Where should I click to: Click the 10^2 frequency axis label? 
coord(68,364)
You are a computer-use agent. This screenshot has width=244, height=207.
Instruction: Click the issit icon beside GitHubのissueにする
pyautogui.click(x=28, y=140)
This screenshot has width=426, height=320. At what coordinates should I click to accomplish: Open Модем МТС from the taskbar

==

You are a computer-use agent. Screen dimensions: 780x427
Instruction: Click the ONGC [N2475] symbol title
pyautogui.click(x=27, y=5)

• _Work instructions_
Find the line with "You are a computer-use agent. This" in the entries above. Retype it and each line after it, exactly, through the line with "This screenshot has width=426, height=320.", and stop there.

• _Result for this exercise_
You are a computer-use agent. This screenshot has width=244, height=207.
Instruction: Click the issit icon beside GitHubのissueにする
pyautogui.click(x=28, y=140)
This screenshot has width=426, height=320. At what coordinates should I click to accomplish: Open Модем МТС from the taskbar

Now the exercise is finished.